I sat at a table with the 90-year-old Rivera at St. Andrew’s Priory School for Girls, where she’d spent the morning sharing her wisdom and experiences with students. She was small and frail, but her mind was sharper than mine, and her eyes shone with humor and passion. She spoke English well, although a couple of times we had to rely on translation help from her friend, Mexico Honorary Consul Andrew Kluger. It was Kluger who brought her to Hawaii.
What, I asked, did the girls want to know about you?
“They want to know, why I am the way I am,” Rivera laughed.
“When I was a child I realized the difference between social classes in Mexico. And I saw how the people suffered and how they are exploited. For instance, I went to a church with my family, and I saw a very, very poor woman. An Indian woman. She took out of her pocket 25 cents in silver — a silver coin. And she gave it to the church. My god, she was wearing only rags! And then I told my aunt, ‘Tia, how can they take their money away? They are so poor!’ And my Tia said, ‘We better leave the church because the devil is giving you these ideas.'”
Rivera was just 8 years old when she had this profound realization.
“I realized that my world was the same. The women who worked at home were poor, the women who worked for my family. The woman who washed our clothes, she was a poor woman. The poor people were always exploited by the other people.”
And that, she says, is why she went into politics.
“When I was growing up, I heard my father talk about politics. My father took me with his friends to the Communist Party. I never became a communist, but I heard how they talk. I grew up with this in my life.
“I always thought that in my adult life I should work to change the situation in my country.”
And she did. Rivera became a Congresswoman, and then a senator and a governor of the districts in which she lived in Mexico City.
She worked tirelessly to improve the lives of women. When she went out into her districts to talk to the people, she noticed how the women were making tortillas, by hand, one at a time. They would make a dozen and sell them for a peso. Rivera procured machines that could turn out tortillas en mass, allowing the women to make hundreds at a time, which they could then sell to restaurants and stores. It was unheard of at the time and did not make her popular with the men.

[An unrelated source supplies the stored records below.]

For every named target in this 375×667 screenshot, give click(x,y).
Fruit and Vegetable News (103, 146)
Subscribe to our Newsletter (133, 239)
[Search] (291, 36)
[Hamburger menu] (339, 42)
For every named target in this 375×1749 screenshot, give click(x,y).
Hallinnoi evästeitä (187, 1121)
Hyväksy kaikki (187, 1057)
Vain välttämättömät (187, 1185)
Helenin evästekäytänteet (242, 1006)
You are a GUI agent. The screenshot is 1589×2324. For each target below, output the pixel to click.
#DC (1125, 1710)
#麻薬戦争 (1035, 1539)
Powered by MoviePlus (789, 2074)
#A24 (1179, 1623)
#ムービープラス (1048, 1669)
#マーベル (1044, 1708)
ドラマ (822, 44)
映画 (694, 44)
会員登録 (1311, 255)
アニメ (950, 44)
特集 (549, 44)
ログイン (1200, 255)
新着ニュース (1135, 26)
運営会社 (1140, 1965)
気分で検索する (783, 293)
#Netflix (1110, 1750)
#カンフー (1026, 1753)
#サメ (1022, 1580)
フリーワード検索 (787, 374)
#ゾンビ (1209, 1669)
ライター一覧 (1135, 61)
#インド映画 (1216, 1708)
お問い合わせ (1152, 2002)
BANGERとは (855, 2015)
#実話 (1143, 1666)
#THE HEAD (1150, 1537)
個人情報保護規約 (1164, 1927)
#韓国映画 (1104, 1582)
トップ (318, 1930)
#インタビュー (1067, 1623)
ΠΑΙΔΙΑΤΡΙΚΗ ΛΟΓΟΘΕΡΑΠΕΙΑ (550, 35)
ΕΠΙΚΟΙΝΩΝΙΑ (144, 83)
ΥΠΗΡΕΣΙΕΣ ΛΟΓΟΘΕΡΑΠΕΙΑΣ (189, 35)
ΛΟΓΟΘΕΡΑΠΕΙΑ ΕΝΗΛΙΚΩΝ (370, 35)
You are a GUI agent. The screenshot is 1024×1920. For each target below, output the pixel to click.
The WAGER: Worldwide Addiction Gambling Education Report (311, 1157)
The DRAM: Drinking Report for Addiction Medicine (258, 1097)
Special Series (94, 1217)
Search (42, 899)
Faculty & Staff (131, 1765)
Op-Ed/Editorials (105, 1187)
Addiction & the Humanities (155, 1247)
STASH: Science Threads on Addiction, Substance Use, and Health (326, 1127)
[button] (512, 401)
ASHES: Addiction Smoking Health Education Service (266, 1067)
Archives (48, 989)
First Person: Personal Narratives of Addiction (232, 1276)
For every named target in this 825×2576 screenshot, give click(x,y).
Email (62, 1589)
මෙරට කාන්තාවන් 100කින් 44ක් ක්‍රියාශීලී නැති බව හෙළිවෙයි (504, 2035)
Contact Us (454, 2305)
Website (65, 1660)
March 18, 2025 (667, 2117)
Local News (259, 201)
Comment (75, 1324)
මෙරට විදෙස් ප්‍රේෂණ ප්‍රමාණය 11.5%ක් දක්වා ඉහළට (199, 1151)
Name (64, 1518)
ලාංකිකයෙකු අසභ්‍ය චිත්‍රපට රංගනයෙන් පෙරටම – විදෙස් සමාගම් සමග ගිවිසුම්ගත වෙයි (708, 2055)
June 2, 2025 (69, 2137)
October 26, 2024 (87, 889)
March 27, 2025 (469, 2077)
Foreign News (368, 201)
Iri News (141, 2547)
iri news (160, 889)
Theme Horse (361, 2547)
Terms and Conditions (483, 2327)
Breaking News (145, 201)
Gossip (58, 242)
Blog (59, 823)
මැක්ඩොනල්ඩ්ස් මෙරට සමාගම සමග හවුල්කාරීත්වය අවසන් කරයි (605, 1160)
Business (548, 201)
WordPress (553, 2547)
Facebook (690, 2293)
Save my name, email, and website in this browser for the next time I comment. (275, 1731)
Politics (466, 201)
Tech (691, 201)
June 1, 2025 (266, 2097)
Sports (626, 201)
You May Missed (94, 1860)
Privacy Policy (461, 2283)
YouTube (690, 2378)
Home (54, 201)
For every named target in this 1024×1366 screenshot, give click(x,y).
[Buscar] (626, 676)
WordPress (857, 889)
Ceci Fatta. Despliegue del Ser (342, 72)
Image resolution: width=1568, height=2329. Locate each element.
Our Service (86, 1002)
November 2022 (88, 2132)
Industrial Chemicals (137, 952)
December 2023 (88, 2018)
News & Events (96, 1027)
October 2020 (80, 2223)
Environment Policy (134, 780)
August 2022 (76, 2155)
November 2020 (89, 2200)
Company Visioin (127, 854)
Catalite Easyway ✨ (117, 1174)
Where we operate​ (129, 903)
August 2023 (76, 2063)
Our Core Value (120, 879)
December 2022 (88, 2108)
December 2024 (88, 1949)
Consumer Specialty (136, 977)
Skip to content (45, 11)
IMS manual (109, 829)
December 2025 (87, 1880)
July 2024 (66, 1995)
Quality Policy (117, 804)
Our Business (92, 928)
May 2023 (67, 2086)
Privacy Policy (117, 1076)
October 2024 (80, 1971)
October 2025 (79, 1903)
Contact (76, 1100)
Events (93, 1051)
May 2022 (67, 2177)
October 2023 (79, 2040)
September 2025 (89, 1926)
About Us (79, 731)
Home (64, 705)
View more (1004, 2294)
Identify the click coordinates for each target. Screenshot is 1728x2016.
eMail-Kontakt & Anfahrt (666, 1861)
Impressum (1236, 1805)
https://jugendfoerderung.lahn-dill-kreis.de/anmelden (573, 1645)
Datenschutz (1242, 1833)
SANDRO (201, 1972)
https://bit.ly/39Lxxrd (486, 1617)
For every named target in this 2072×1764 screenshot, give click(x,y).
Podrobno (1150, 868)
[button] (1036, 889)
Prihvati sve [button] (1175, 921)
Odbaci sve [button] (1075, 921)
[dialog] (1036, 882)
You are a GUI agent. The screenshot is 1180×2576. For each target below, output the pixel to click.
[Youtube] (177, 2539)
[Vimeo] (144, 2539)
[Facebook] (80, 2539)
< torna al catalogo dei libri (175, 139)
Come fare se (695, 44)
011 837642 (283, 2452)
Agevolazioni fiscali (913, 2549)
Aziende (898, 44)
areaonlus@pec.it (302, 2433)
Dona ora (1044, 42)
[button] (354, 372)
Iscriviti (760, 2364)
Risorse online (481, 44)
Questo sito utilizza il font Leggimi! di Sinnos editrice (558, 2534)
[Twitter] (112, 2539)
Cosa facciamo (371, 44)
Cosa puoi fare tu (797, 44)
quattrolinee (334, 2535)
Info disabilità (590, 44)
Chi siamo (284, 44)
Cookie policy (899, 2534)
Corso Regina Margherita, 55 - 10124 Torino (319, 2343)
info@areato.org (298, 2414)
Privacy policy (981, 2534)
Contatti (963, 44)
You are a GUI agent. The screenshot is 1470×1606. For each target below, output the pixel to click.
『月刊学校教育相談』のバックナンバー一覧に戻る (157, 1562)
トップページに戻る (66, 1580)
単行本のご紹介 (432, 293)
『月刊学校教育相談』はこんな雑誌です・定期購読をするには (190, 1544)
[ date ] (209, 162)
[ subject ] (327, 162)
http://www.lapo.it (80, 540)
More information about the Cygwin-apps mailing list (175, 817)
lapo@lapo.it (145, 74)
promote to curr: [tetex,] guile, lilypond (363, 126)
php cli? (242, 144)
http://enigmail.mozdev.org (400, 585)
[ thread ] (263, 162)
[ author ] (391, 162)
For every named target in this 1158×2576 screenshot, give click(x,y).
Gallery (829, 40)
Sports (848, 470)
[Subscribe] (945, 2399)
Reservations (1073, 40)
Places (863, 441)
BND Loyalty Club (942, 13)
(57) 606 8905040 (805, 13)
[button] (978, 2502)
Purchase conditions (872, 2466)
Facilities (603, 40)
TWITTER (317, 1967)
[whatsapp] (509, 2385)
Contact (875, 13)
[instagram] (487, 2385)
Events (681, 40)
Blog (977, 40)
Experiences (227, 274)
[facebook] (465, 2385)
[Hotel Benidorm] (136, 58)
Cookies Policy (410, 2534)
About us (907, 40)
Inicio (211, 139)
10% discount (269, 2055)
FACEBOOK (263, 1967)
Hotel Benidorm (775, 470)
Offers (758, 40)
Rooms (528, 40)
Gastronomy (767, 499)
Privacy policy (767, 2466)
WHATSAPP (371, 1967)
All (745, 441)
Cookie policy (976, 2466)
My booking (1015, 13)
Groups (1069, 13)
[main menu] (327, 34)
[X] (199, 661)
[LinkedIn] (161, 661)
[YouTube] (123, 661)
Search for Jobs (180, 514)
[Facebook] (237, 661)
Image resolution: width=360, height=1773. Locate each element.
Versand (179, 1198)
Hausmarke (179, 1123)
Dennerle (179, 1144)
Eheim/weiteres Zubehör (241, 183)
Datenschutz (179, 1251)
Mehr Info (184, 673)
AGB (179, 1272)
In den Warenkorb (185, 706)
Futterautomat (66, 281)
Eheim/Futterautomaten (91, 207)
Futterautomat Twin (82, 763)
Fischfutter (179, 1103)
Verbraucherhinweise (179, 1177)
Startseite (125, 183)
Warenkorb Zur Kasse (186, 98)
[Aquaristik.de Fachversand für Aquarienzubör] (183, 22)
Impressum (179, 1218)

According to Kluger, Rivera set up institutes. She called them “the Las Marias, the Marys. These were women who were beggars, or working the streets selling little hand-made trinkets, but they really didn’t make money.”
Rivera organized them.
Kluger said, “She and another woman got together and built these schools in Mexico City and taught them how to read and write. And what ended up happening is she got literally hundreds of women off the streets, educated them. And then she said, you know, I don’t want them selling on the street again.
“And they formed a cooperative. All the things they were making, she sold them to stores for tourists. And the money went back to the women.”
The impact Rivera has had in her own country resonates around the world. And remarkably, politics wasn’t her only passion. She’s written 10 books, is about to finish a new one and is already planning for the one after that.
Kluger brought her to Hawaii because he thought students here could benefit from seeing a woman who has accomplished so much, and is still going strong.
Rivera always is very happy to share. She believes young women have the potential to save the world.
“The world will change if women have more power,” she says. “Because women, we have a different point of view. I think women in power are more honest than men in power. They do these things because they really want to change things. The men don’t care about women and children and education. The women do. They’re not looking to get more money.”
Her advice to the girls of Priory: “You have to work a lot to get your degree at university. You have to cultivate yourself at the same time. And you have to know what happens in your community in which you live.
“Always speak the truth. Because if you tell the truth, nobody can say anything bad about you. And if you tell the truth, the people who hear you will think that you are a strong person.”
Rivera, who has worked all her life, may be the strongest woman I have met. And one of the most inspiring.
“I think the most important thing,” Rivera said, “is that someone fought in life and succeeded and did something useful.”